The first beer I decided to sample this month was Mayflower Brewing Company’s Thanksgiving Ale.
I found this treasure reasonably priced at $6.95 for a 22-ounce bottle. While it does pack a punch with 8 percent alcohol by volume, it’s not the high alcohol content that will make you want to sip this beer. It’s the amazingly complex taste
This beer is truly a pleasure to drink. While pouring a dark amber with a very light head, the Thanksgiving Ale promises a great deal of flavor with hints of cinnamon, brown sugar and caramel in the nose.
In addition to the hints of those qualities mentioned above, this beer has a woody, smokey flavor due to being aged on American oak that helps it fully embody the season. When drinking, the taste actually brought images to mind of eating a piece of pie in front of a crackling fire after the Thanksgiving feast is over. When the taste of something elicits a response like that, it clearly has become a brewer’s masterpiece.
Because of the recent snowstorm, I also felt it was appropriate to dive into the winter style beers and two I tried in the past couple of weeks proved to be a solid alternative to the Samuel Adams Winter Lager, which is usually a staple in most watering holes this time of year.
First, I sampled Ithaca Brewing Company’s Cold Front, a Belgian-style amber ale.
Pouring a very dark, almost brown color, the Cold Front’s aroma is actually quite warming, with its nuttiness complimented by chocolate and coffee tones.
What’s more, there’s no false advertising here. What you smell is what you taste. The flavors in this beer are quite complex as they intertwine and balance quite nicely. It is a bit sweeter than I thought it would be, but not overly so and it finishes very smooth.
It also features a pretty high alcohol content, but like the Thanksgiving Ale, this is one you’ll drink slowly to savor the taste.
Finally, Southern Tier’s Old Man winter ale crossed my path.
Southern Tier, originally suggested to me by PRIME Editor Mike Briotta, has quickly become a favorite regional brewer of mine and in a recent trip to the local package store on a bitter, rainy night, I was looking for a solid winter ale to warm up the evening, so I thought I’d give it a go.
This one was not nearly as dark as the Cold Front and didn’t have nearly the amount of sweet or coffee scents, either. Upon the first sip, it was clear that Southern Tier was letting the hops and malts stand front and center and they did so with tremendous balance.

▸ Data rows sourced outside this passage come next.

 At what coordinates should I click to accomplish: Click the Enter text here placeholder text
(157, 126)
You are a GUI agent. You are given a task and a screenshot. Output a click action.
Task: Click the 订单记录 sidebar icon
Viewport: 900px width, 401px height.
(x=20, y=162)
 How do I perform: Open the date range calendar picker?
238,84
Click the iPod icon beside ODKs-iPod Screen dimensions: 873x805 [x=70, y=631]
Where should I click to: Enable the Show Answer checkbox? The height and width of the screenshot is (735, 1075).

Some light toffee and caramel undertones were thrown in as a compliment, but the hops up front, followed by maltiness in the finish made this a solid beer.

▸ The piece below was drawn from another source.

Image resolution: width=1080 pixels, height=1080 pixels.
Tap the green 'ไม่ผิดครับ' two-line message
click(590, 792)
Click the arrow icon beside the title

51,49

And like the others, it, too, has a high alcohol content.
Any of these three would make for a terrific addition to a holiday meal, a day of ice fishing or an evening of snuggling on the couch on a cold winter’s night.
Whatever you chose to celebrate this holiday with, make time to think about what and whom you’re truly thankful for. As for me, in addition to my wife, family and friends, I’m thankful that I am afforded the opportunity to share a passion of mine, as well as the readers who enjoy this column. I’ve taken pleasure in reading the feedback and the suggestions I’ve received thus far and hope you will continue to appreciate this column.